Within a couple of weeks of my surgery, we listed our Florida house for sale, using a recommended realtor who got us a great price. Unfortunately, the new buyers wanted in the house within two weeks which we couldn't do because Richard was in Atlanta with his family for his mother's funeral and I was hobbling around. The new purchasers were wonderful and they allowed us six weeks before the close today.

Today was incredibly sad for me. I returned a twin blow up bed to Carolyn and fortunately, she was out so I hugged her once again. Same when I returned Vicki's blow up bed and then, Deb was around when I returned her fold up chairs. And surprise of all surprises...Louise knocked on our door. She was home from the Virgin Islands and came to say, "bye." Then, I hopped down to say good bye to Tammy and Wayne because they hadn't been to our going away party. Tammy's mom is dying so they are waiting and feeling overwhelmingly sad.
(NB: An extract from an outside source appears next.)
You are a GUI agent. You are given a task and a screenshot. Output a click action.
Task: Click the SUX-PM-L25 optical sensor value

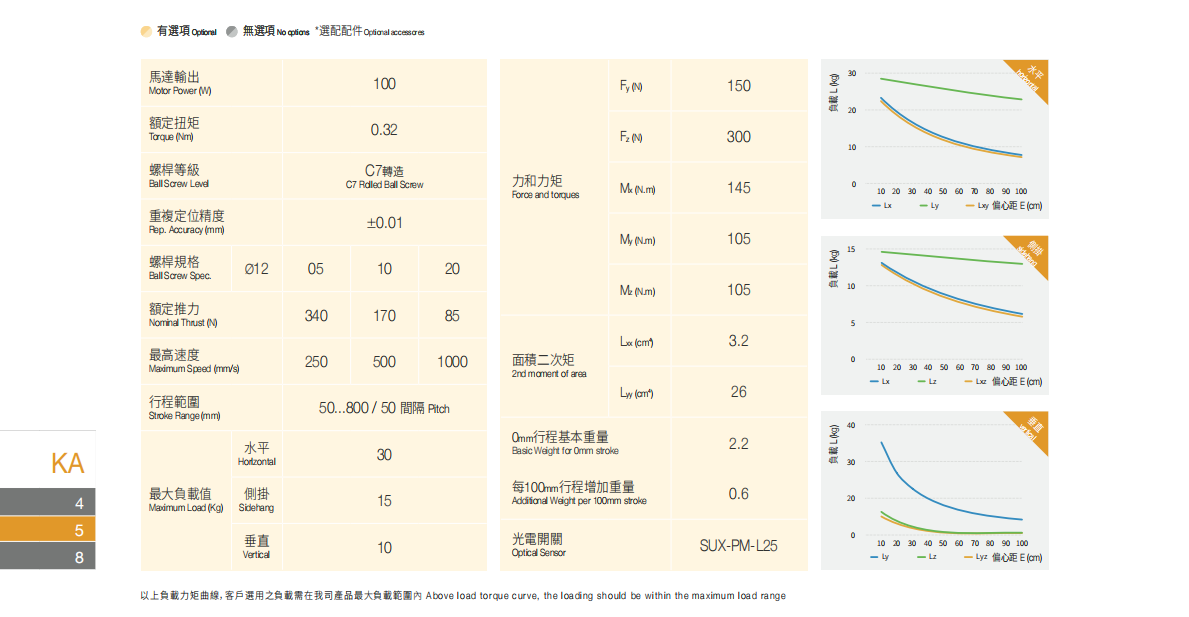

Closing went smoothly but the packing and decision making that went into the past month of packing, donating and pitching has caused undue friction and pain. Richard and I are barely talking which is sad because we are both committed to this decision to move closer to the kids and to our northern friends. This also will save us a bundle of bucks which will allow us to do some things we really want to do. For me, more travel with kids/grandkids and for Richard, more time hunting and fishing with his buddies. He wants to also teach his grandkids a bit about his passion for outdoor enjoyment.

I cannot imagine what I will find when I get to the cottage but I know I will need the patience of Job and will have to keep my mouth zipped. For those of you who know me well...you know how well I will probably accomplish this little task.

Tomorrow, I want to share our neighborhood party with you. We had a ball and I am going to miss my neighbors and friends so much. Seeing Bud for breakfast tomorrow morning in Tifton. Can't wait.